On January 10, all the major trade unions in France gave a joint call for protests against the proposals for pension reforms announced by the Emmanuel Macron-led government. The unions, including the General Confederation of Labor (CGT), the French Democratic Confederation of Labor (CFDT), Workers’ Force (FO), the French Confederation of Christian Workers (CFTC), the French Confederation of Management—General Confederation of Executives (CFE-CGC), the National Union of Autonomous Trade Unions (UNSA), Fédération syndicale unitaire(FSU), and Solidaires, have called for a general strike and nationwide protest mobilization on January 19. The left-wing coalition Nouvelle Union Populaire Écologique et Sociale (NUPES) composed of the La France Insoumise (LFI), French Communist Party (PCF), and others also oppose the reforms and have extended support to the protests. Youth groups, including the Young Communist Movement of France (MJCF), have also called for protests against the reforms.
On January 10, French Prime Minister Elisabeth Borne unveiled government plans towards pension reforms, which would increase the retirement age in the country from 62 to 64. In addition, it was proposed that workers will need to have worked for at least 43 years to get a full pension, starting from 2027. Earlier, the reforms announced by the first government under Emmanuel Macron, which contained similar proposals such as an increase in retirement age, replacing 42 pension systems with one scheme, introduction of a grade point system for ascertaining pension amounts, among other proposals, were vehemently opposed by trade unions and had not been implemented due to the COVID-19 crisis.

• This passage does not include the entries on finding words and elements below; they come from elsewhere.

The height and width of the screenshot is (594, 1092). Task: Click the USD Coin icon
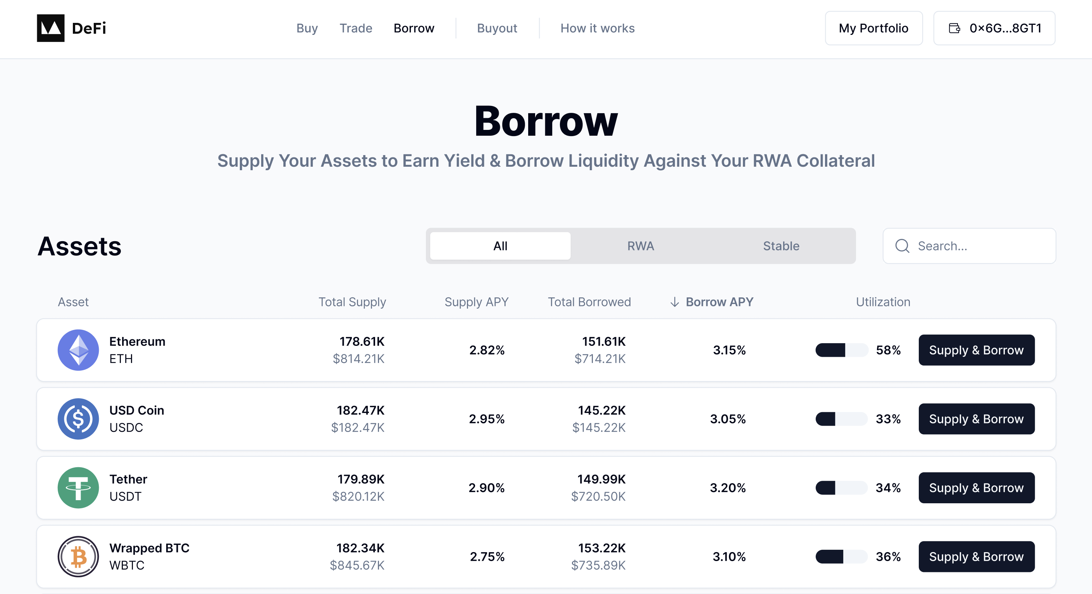tap(78, 419)
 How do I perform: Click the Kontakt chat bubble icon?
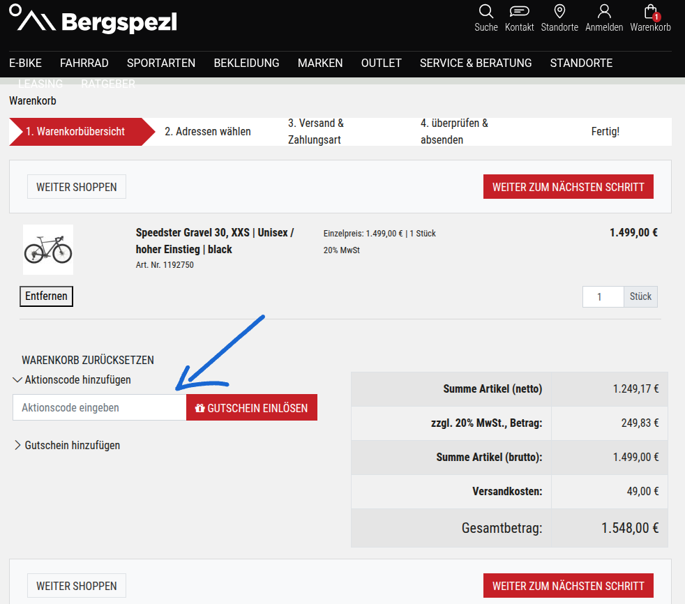(x=519, y=13)
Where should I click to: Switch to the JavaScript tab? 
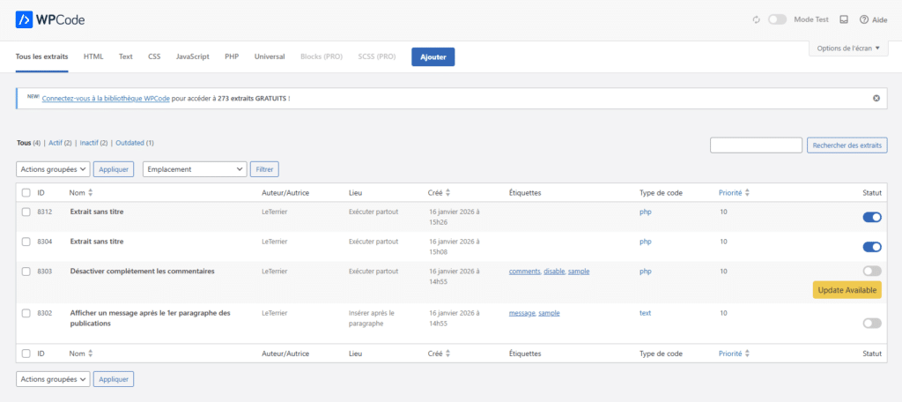click(x=192, y=56)
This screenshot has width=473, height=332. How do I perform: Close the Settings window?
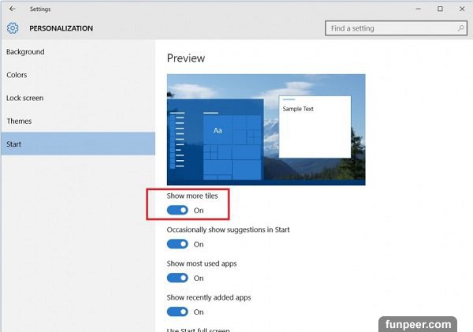pos(462,9)
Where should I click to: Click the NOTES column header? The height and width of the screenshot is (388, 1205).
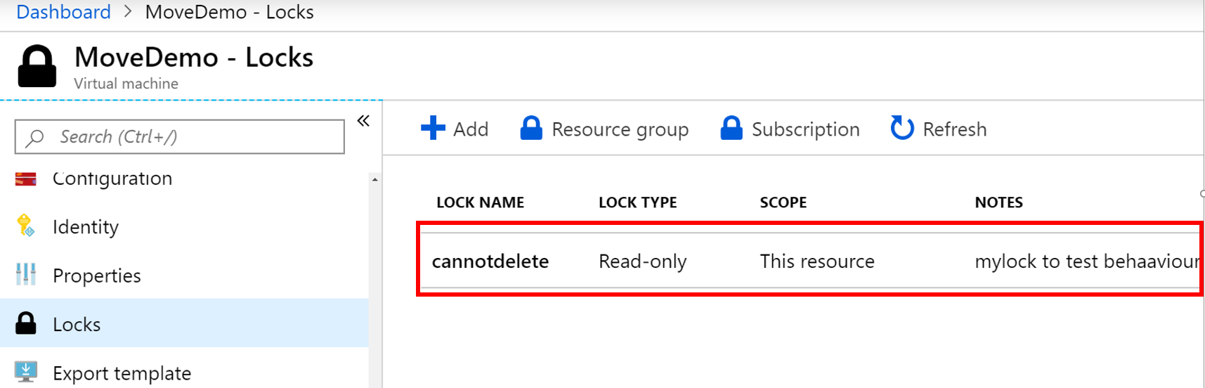[x=998, y=202]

On Wednesday, the New Ecological and Social Peoples’ Union (NUPES) slammed the reforms proposed by the government as an attack on the pension system and an attempt to impose a project that 85% of the people reject. NUPES has reiterated their demand for the right to retire at age of 60. NUPES leader Jean-Luc Melenchon has declared that “the reform is a serious social regression.”
On January 10, in their joint statement, the major trade unions wrote that,
this reform will hit all workers, especially those who have a lower life expectancy, and those and those whose professions are not recognized. It will aggravate the precariousness of those who are no longer employed before retirement, and strengthen gender inequality.
French Communist Party (PCF) leader, Fabien Roussel MP, said that “the government is announcing that our pension funds are bankrupt. It is a lie! We need pension reform to increase pensions! Let’s finance it through employment, wage increases and taxing the €80 billion [USD$86.10 billion] dividends distributed to CAC 40 shareholders in 2022.”
Youth groups also called for a national march protesting the reforms in Paris on January 21. The youth groups called for a retirement at age 60, an increase of the SMIC and wages as well as pension, rent freezes and price freezes for basic necessities, massive investments in ecological bifurcation and public services, including transport, health and education, taxation of superprofits, and a guarantee of autonomy for young people.
As the Young Communist Movement of France (MJCF) has written,
Emmanuel Macron’s project is clear: the young unemployed, the old at work until exhaustion. The president presents himself as a modern man, but his project takes us straight back to the nineteenth century!